Let me tell you a little something about ethyl alcohol…
Ojibwa hunters in Northern Ontario tell funny stories about a drunken moose named Ayaabekwébii that waits a week after the first autumn frost to eat the mountain ash berries in the forest. The freezing loosens the fruit’s natural sugars and fermentation occurs in the warm autumn sun. According to the Ojibwa, the mischievous moose actually dislikes the taste of the berries, but enjoys how they make him feel. As you might imagine, an intoxicated moose is a hazard to unprepared hikers and motorists that happen to cross its path. Unlike drunken humans, this animal weighs eight hundred pounds and has an arsenal of hammers and knives on its head. After listening to the Ojibwa’s cautionary tale, and being assured by outdoorsmen that the drunken moose phenomenon actually exists, I can more easily imagine early man stumbling through a primeval bush eating overripe grapes.
So where and when did man
first use ethyl alcohol as fuel? Although the claim is widely disputed, a
cleric and alchemist (and the inventor of the first French perfumes) Raymond Lully (1235 - 1308) was the
first to prepare pure ethanol by distilling fermentation alcohol three times
from quicklime, CaO. Normal fractional distillation can only produce a 95% pure
ethanol (95% C2H5OH - 5% H2O) because ethanol and water mixed in this
composition form an azeotrope. (An
azeotrope is a mixture with a fixed boiling point that cannot be further
separated by fractional distillation.) The quicklime must be added to remove
the water from this azeotrope by chemical reaction: CaO + H2O --> Ca(OH)2.
It seems reasonable to me that in demonstrating the new substance’s combustible
nature Raymond may have tried burning it in a terra-cotta lamp with a wick.
That would make him the first to ethanol as fuel.

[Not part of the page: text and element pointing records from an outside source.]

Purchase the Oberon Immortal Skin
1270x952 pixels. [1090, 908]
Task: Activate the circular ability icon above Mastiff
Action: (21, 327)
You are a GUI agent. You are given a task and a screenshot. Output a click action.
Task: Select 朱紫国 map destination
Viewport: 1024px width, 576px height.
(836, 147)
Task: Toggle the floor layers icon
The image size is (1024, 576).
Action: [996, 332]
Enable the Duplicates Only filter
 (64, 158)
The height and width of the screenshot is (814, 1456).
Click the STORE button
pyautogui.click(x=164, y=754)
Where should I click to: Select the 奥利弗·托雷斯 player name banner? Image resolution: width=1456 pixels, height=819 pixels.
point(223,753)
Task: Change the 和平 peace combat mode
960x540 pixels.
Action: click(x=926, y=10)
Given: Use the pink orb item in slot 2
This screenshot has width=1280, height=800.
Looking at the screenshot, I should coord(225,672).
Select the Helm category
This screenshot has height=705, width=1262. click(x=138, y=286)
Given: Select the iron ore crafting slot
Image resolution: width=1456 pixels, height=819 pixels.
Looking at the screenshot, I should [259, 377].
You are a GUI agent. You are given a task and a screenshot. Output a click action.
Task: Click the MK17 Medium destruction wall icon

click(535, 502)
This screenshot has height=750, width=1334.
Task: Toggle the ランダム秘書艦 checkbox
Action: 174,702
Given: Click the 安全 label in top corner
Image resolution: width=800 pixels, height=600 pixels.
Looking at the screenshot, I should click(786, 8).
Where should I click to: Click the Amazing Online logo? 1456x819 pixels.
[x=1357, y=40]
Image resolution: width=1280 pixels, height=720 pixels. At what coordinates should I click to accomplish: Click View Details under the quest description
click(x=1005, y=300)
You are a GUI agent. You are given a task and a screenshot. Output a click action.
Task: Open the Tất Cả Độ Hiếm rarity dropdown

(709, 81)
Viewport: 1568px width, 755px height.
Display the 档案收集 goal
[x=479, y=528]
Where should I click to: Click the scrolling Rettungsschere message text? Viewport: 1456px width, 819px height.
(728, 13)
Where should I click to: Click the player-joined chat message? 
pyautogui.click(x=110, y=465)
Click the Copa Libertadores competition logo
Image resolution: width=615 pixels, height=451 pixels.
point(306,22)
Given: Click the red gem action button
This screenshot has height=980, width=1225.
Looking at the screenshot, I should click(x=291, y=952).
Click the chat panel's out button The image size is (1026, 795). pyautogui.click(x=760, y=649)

In early modern Europe, glass
chimney oil lamps were status symbols and their fuels included all kinds of
vegetable oils (castor, rapeseed, peanut), animal oils (especially whale oil
and tallow from beef or pork,) and refined turpentine from pine trees; and
alcohol. Three hundred years later, the most popular lamp fuel in the United States
By 1838, pure ethyl alcohol
replaced the more expensive whale oil in most North American lamps. It easily took
the lead because it was such an improvement over all other oils in use at that
time. By 1860, thousands of distilleries churned out eighty million gallons of the
pure spirit every year. All of which lit houses after the sun went down. In the
1850s, camphene (which sold for fifty cents a gallon) was cheaper than whale
oil ($1.30 to $2.50 per gallon) and lard oil (90 cents per gallon). It was
about the same price as coal oil, which was the product first marketed as
"kerosene" (literally "sun fuel").
What happened next is
subject to intense speculation – The first captains of industry worked hard to
make cheap fossil fuels the number one choice for the 'horseless carriages'. Rockefellers
and the Rothschild’s established institutions and colluded with automakers to
make gasoline the transportation industry’s number one fuel choice for the next
hundred years... but those days are over now and energy consumers are getting
smarter everyday.
NEWSFLASH – pure ethyl
alcohol C2H5OH is called ethanol, and there’s nothing new about it. It’s older
than petroleum, and way more environmentally friendly. In fact, the more I
investigate this biological fuel the more I’ve come to understand that ethanol is
this planet’s most logical fuel choice, and gasoline seems like a fad to me. Reading
about Greenfield Ethanol’s forward looking
operations in Canada helps, http://www.greenfieldethanol.com/index.php?v=1&p=2&i=23&t=Template7Paragraphs
Introducing his 1982 book Critical
Path, Buckminster Fuller writes , ‘humanity's present rate of total energy consumption
amounts to only one four-millionth of one percent of the rate of its energy
income. ...Ninety-nine percent of
humanity does not know that we have the option to make it economically on this planet and in the Universe. We do.”